Eine Chance für den Euro als globale Währung

20. Oktober 2025Lesezeit: 3 Min.
Johannes Hahn
Kommentar von Johannes Hahn

Johannes Hahn (Dr.phil) war von 2010-2024 EU-Kommissar (Regionalpolitik, Nachbarschaftspolitik und Erweiterungsverhandlungen,  zuletzt für Haushalt und Verwaltung). Davor war er Bundesminister für Wissenschaft und Forschung (2007-2010) und Stadtrat in Wien (2003-2007). Vor seiner politischen full-time Tätigkeit bekleidete er viele Jahre Management- und Vorstandspositionen in der Industrie (VA Technologies, Novomatic).

Die Vormachtstellung des Dollars als globale Währung wird fragiler – vielleicht ist das die Chance für die Europäische Union, den Euro als Weltwährung zu positionieren. Auch EZB-Chefin Christine Lagarde macht sich über eine Stärkung in diese Richtung bereits Gedanken und tatsächlich gibt es eine relativ einfach umsetzbare Möglichkeit, die die Rolle des Euros neu definieren könnte. Denn am Ende hat nicht nur Europa Interesse daran, eine glaubwürdige Alternative zum Dollar zu entwickeln.

Im ersten Halbjahr 2025 hat der Dollar den stärksten Rückgang seit mehr als 50 Jahren erlebt. Es ist eine Melange aus Trumpscher Außen(handels)politik, amerikanischen Schuldendrucks und wachsendem Zweifel an der Unabhängigkeit der US-Notenbank Federal Reserve, die ein anhaltend schwieriges Umfeld für den Dollar liefert. Allerorts werden die Goldreserven aufgestockt – der Goldpreis befindet sich auf einer beispiellosen Rallye und jagt einen Rekord nach dem anderen. Der Dollar sitzt aber als Weltreservewährung fest im Sattel und dominiert nach wie vor das globale Finanzwesen – für Transaktionen ist Gold ungeeignet. Es gibt jedoch eine große Anzahl an Ländern, die an der Dollar-Dominanz schon lange gerne rütteln würden und die Chance für den Euro war nie besser. Seit Jahren liebäugeln etwa die BRICS-Länder, der „globale Süden“ mit Alternativen – eine eigene, goldgedeckte Währung ins Spiel zu bringen, ist aber illusorisch.

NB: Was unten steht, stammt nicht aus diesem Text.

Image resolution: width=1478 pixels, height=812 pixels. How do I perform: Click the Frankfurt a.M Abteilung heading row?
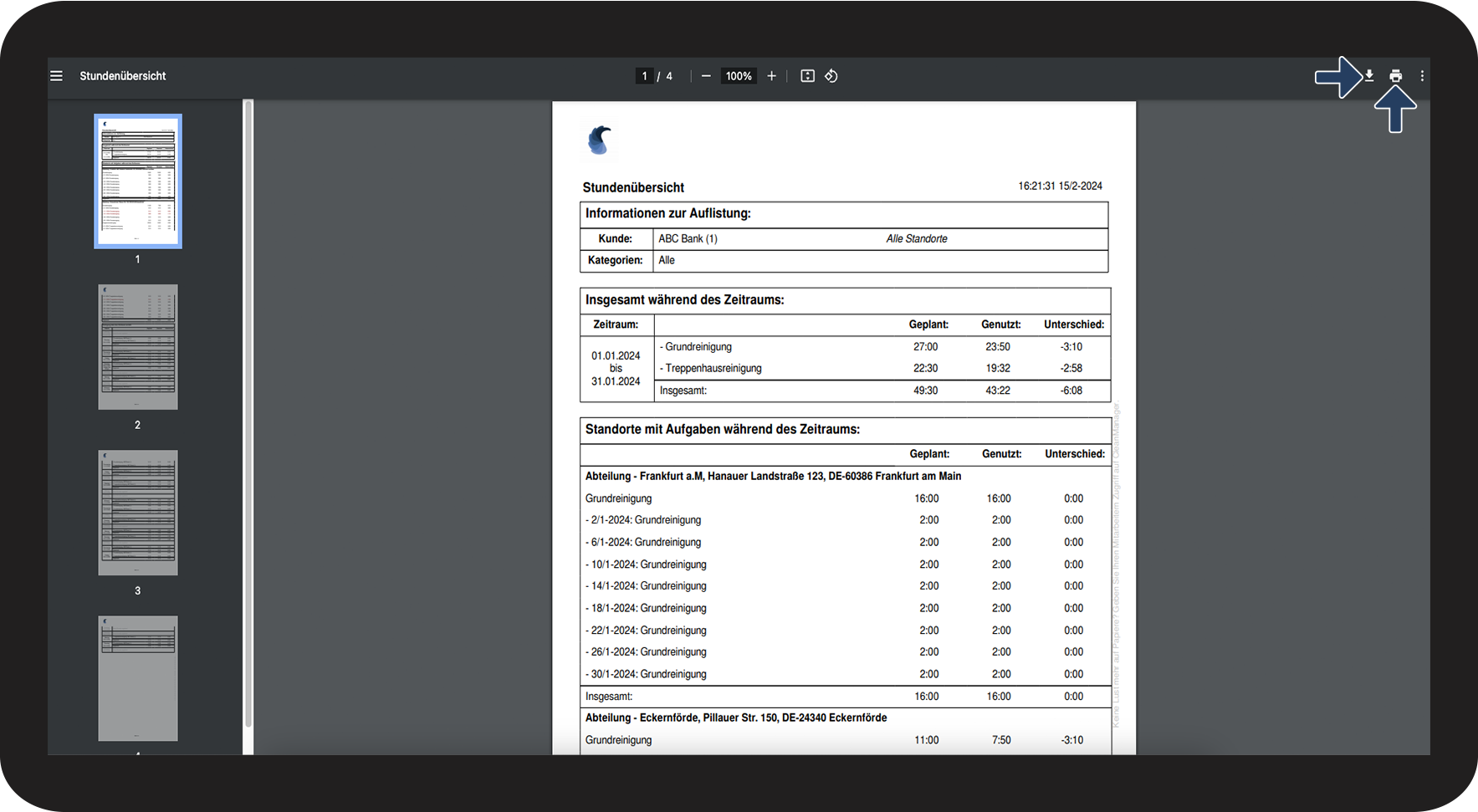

Es gibt eine große Anzahl an Ländern, die an der Dollar-Dominanz schon lange gerne rütteln würden und die Chance für den Euro war nie besser.

Johannes Hahn

Wir reden hier aber von vielen Ländern, mit denen die Europäische Union derzeit Handelsabkommen verhandelt – in ganz unterschiedlichen Stadien des Fortschritts: die Mercosur-Staaten Südamerikas, Indien, Indonesien, die Philippinen, Malaysia oder das eben erst unter Dach und Fach gebrachte Abkommen mit Mexiko. In diesen Deals steckt eine große Chance, den Euro als Weltwährung zu stärken. Als ich für NextGenerationEU auf einer Roadshow zur Begebung von EU-Bonds in einigen dieser Länder mit Nationalbankchefs sprechen durfte, nannten diese vor allem die mangelnde Liquidität als Hürde, größere Euro-Depots anzulegen. 

Noch macht der Dollar etwa die Hälfte der weltweiten Handelsfakturierung aus. Wenn man nun die Handelsdeals nutzen würde, um den Warenverkehr in Euro statt in Dollar zu fakturieren, würde sich das schnell ändern. Das als Bedingung in die Verträge aufzunehmen, dürfte angesichts der Abneigung dieser Länder gegen die Dollar-Dominanz nicht auf viel Widerspruch stoßen. Wir sprechen hier von Freihandelszonen, die – wenn die Handelsabkommen mit Mercosur, Indien und Indonesien unterzeichnet sind – insgesamt weit mehr als zwei Milliarden Einwohner umfassen. So könnte mit dem Euro tatsächlich eine brauchbare alternative Reservewährung mit ausreichender Liquidität geschaffen werden.